_Description of the task:_
Copy, from the entries below, each line where the word "Image" can be found.
(Exercise inputs)
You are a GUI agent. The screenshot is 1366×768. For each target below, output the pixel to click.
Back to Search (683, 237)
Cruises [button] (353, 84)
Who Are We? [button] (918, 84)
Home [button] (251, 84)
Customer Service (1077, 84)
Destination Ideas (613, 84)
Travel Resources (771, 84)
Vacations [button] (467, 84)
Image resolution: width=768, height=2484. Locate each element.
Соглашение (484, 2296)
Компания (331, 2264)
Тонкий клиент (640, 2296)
(End Exercise inputs)
(Exercise inputs)
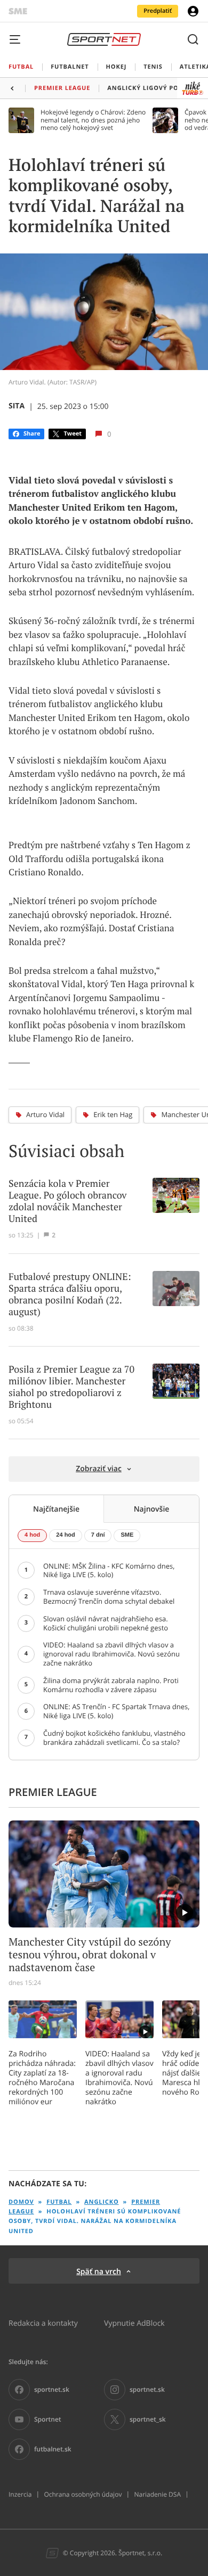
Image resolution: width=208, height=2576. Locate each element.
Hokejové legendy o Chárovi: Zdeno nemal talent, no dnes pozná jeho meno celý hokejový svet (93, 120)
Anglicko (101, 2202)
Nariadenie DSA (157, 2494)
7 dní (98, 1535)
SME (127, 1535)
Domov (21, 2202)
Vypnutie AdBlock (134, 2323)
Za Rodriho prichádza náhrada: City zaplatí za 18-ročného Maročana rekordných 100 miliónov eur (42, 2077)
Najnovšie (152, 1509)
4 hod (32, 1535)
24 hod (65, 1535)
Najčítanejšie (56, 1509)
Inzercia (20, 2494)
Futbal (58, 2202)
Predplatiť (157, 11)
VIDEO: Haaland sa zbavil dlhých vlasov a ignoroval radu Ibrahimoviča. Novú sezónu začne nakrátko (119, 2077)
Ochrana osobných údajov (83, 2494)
(End Exercise inputs)
_Result below:_
Image resolution: width=768, height=2484. Locate each element.
Image resolution: width=208, height=2576. Locate each element.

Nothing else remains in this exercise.